Na verdade, a escalada nos cibercrimes é um problema muito mais abrangente do que o terrorismo. Enquanto conectamos cada vez mais aparelhos e informações à internet, nos tornamos cada vez mais vulneráveis aos hackers, que podem comprometer qualquer pessoa ou empresa pela web e roubar ou impedir acesso a seus dados até o pagamento de um resgate. A pandemia acelerou a transição para a economia digital – e por isso acelerou os crimes cibernéticos. Segundo uma estimativa, os ataques com ransomwares (vírus que sequestram o acessos aos dados, exigindo resgates) triplicaram no ano passado.
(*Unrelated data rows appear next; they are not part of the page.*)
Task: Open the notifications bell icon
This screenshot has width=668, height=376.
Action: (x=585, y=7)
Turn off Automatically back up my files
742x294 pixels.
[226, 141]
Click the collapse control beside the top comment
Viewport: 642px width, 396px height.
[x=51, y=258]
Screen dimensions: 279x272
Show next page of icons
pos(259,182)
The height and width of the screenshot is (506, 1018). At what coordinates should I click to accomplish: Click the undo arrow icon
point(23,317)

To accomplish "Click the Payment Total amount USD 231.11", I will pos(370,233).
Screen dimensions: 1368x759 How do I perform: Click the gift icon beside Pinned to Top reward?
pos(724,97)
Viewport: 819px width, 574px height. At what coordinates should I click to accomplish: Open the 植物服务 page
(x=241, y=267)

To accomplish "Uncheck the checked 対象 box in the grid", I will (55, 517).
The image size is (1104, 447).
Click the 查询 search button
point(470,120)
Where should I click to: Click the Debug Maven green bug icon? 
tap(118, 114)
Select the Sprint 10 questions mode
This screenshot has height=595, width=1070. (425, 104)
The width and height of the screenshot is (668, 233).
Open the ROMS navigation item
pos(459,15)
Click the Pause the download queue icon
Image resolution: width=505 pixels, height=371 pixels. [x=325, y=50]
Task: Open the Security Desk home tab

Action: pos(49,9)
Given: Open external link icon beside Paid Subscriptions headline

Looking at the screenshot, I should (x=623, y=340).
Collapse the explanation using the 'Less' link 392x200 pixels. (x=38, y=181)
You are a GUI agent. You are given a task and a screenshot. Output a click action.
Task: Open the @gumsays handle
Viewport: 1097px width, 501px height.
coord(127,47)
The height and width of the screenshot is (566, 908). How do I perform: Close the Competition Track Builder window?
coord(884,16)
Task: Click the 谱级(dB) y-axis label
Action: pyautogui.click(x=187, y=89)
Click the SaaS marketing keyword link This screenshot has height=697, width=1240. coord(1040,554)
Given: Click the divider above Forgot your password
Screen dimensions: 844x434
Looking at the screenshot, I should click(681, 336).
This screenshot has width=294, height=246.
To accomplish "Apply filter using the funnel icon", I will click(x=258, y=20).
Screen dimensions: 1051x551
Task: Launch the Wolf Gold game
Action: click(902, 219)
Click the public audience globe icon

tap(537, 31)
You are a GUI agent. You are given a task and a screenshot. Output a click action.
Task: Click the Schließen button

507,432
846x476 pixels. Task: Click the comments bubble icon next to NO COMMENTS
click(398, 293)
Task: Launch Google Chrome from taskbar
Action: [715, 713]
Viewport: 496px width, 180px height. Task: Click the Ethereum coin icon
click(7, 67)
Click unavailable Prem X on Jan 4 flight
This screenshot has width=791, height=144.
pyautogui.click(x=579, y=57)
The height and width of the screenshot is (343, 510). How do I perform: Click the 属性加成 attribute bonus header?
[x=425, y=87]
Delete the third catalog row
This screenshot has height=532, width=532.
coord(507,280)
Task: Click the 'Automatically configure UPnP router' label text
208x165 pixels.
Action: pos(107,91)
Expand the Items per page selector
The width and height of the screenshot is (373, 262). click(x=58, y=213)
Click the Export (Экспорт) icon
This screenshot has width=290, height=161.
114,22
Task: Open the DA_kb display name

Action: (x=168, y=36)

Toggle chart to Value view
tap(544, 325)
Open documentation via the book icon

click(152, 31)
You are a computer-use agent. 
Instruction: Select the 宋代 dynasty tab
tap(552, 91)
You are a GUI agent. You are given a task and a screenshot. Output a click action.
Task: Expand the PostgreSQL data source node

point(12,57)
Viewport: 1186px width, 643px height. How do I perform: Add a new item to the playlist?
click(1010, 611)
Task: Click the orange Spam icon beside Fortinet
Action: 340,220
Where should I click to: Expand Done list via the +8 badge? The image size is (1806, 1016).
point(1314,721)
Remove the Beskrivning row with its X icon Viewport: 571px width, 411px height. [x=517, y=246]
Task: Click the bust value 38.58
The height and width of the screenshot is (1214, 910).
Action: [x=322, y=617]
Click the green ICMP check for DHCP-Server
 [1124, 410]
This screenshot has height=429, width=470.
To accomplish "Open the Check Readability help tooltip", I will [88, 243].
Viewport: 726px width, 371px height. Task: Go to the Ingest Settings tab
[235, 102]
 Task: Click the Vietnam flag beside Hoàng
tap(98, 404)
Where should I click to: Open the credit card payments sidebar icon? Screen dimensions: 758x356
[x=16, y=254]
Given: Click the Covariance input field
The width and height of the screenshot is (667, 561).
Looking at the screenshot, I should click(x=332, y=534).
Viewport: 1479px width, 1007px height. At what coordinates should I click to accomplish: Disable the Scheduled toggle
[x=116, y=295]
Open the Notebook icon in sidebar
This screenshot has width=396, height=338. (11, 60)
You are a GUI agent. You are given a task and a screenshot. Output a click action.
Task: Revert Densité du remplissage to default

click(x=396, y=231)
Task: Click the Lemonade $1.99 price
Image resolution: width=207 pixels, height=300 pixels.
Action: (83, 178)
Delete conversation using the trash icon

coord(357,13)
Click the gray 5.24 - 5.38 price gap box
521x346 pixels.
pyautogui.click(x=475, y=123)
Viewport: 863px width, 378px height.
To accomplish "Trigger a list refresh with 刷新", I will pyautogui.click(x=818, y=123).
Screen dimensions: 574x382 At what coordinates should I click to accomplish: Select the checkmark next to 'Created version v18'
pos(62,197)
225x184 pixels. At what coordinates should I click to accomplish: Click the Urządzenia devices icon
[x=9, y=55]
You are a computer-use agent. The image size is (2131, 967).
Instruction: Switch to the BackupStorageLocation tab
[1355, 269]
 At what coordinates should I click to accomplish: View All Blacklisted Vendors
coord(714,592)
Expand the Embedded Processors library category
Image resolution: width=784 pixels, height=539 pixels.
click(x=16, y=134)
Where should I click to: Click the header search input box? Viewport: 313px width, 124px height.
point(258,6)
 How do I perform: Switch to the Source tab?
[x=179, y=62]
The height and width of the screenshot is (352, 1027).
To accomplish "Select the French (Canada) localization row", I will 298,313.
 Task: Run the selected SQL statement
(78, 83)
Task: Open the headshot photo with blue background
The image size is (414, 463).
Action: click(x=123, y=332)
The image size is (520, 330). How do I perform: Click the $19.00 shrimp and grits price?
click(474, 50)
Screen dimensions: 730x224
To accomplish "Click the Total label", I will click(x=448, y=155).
Não sabemos a real extensão do problema, porque muitos desses crimes não são relatados às autoridades. Muitas empresas, grandes e pequenas, temem assustar clientes com publicidade ruim, atrair novos ataques ou encarar desdobramentos judiciais. A Cybersecurity Ventures estima que o prejuízo global causado por ransomwares chegará a US$ 20 bilhões este ano, um valor 57 vezes maior do que há apenas seis anos.

Um diretor executivo que trabalha ativamente com cibersegurança me disse que ataques com ransomwares operam atualmente como um modelo de negócios confiável. Os hackers normalmente paralisam a rede que atacam e depois cobram um valor elevado de resgate, mas não alto demais, da organização vítima (principalmente se a entidade tem seguro). Uma vez que o resgate é pago, os hackers cumprem sua parte no acordo.

Mas há um aspecto dessas transações em que as autoridades policiais levam vantagem. Praticamente todos os resgates de crimes cibernéticos são exigidos em criptomoedas, como bitcoin, o que faz sentido, já que uma característica essencial dessas moedas é que elas são em grande parte impossíveis de rastrear – pelo menos até bem recentemente.

Toda tecnologia bem-sucedida atende alguma necessidade ou soluciona algum problema. Qual necessidade as criptomoedas atendem? Não é comprar e vender online, nem movimentar dinheiro eletronicamente. Isso pode ser feito facilmente por meio de instituições financeiras tradicionais ou por interfaces mais novas, como Paypal e Apple Pay.

Mas nada disso é capaz de substituir as obscuras transações que ocorrem no mundo analógico – do tipo em que uma pessoa entrega à outra um envelope cheio de dinheiro. Uma transação como essa perde em termos de eficiência, mas é secreta e praticamente impossível de rastrear. As criptomoedas nos permitem fazer algo parecido, mas digitalmente.

Note que não se trata de uma questão de privacidade ou discrição em relação a pagamentos, por exemplo para um homem que queira reservar um quarto para passar um fim de semana em Paris sem que sua mulher fique sabendo. Há várias maneiras de fazer isso, com cartões de crédito pré-pagos, por exemplo. Mas nessas novas transações digitais, a identidade das pessoas envolvidas é mantida oculta até de instituições financeiras e governos.

Mas não tão oculta. Uma notícia esta semana a respeito da recuperação de um resgate indica um avanço. O Departamento de Justiça e o FBI conseguiram rastrear e recuperar a maior parte do valor pago em bitcoin pela Colonial Pipeline durante o recente ataque com ransomware que paralisou o fornecimento de combustível em grande parte da Costa Leste. Parece que conseguiram isso por meio de um extraordinário trabalho forense, sagacidade digital e um pouco de sorte. São raros os sucessos nesse sentido.

Não há razão para tanta dificuldade. O diretor do Internal Revenue Service (IRS, a receita federal americana) pediu ao Congresso autorização para que a agência possa coletar informações a respeito de transações com criptomoedas que ultrapassem US$ 10 mil. Isso seria um bom começo e colocaria as criptomoedas no mesmo nível das contas bancárias, em vez de lhes conceder uma licença especial em relação ao escrutínio legal.

Muitos dos mais árduos defensores das criptomoedas consideram isso o caminho futuro, um sistema monetário descentralizado e fluido, que oferece uma alternativa para as moedas nacionais. Mas isso não requer anonimato. Se esses objetivos mais abrangentes forem as verdadeiras razões de ser do bitcoin, a criptomoeda deverá permanecer forte mesmo enquanto seu uso ilegal é gradualmente controlado. Mas se, por outro lado, a propriedade crucial, distintiva e única das criptomoedas for seu uso aberto e eficiente para o crime, por que exatamente os governos do mundo deveriam permiti-las?